▸ **TASK DETAILS**
All lines from the one containing "Given: Enable Safe Take-off altitude option" down to the final line of the entries below: return them exactly.

▸ **DATA IN THIS EXERCISE**

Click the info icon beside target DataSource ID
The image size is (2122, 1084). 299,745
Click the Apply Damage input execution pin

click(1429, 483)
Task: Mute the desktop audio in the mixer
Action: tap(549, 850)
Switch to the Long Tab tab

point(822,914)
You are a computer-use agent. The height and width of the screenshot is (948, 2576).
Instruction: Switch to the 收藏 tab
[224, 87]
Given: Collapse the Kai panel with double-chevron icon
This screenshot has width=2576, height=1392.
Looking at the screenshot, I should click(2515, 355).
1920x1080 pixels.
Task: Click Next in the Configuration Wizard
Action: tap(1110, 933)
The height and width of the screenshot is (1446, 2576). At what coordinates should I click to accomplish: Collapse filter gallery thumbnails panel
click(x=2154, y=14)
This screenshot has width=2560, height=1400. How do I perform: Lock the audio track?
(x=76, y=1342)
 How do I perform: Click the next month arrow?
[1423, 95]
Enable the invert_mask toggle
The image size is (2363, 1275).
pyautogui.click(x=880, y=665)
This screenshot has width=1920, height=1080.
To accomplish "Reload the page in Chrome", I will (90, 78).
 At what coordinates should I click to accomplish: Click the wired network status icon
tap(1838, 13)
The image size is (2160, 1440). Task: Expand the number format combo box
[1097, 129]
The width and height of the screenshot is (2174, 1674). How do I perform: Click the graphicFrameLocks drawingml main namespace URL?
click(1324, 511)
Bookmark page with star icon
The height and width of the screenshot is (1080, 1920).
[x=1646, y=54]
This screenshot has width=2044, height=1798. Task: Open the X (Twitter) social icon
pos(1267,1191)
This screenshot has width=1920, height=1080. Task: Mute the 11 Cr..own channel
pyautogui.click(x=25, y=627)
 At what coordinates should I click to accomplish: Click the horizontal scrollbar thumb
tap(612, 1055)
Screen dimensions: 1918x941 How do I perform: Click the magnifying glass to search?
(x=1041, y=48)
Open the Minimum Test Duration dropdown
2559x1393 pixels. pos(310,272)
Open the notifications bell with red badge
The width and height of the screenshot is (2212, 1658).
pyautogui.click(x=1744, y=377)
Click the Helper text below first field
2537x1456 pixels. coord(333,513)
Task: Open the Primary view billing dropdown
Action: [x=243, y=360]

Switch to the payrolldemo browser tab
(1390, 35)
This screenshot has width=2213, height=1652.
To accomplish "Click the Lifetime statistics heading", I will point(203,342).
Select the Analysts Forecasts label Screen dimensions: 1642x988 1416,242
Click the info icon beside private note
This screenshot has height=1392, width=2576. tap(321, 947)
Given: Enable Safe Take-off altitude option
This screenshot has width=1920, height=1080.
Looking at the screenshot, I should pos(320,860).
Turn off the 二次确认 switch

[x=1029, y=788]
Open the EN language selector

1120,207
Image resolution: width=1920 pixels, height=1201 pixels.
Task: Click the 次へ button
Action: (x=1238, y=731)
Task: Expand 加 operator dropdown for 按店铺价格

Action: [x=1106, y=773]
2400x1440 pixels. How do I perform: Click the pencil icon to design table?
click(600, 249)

▸ **WRITTEN REPLY**
Given: Enable Safe Take-off altitude option
This screenshot has width=1920, height=1080.
Looking at the screenshot, I should pos(320,860).
Turn off the 二次确认 switch

[x=1029, y=788]
Open the EN language selector

1120,207
Image resolution: width=1920 pixels, height=1201 pixels.
Task: Click the 次へ button
Action: (x=1238, y=731)
Task: Expand 加 operator dropdown for 按店铺价格

Action: [x=1106, y=773]
2400x1440 pixels. How do I perform: Click the pencil icon to design table?
click(600, 249)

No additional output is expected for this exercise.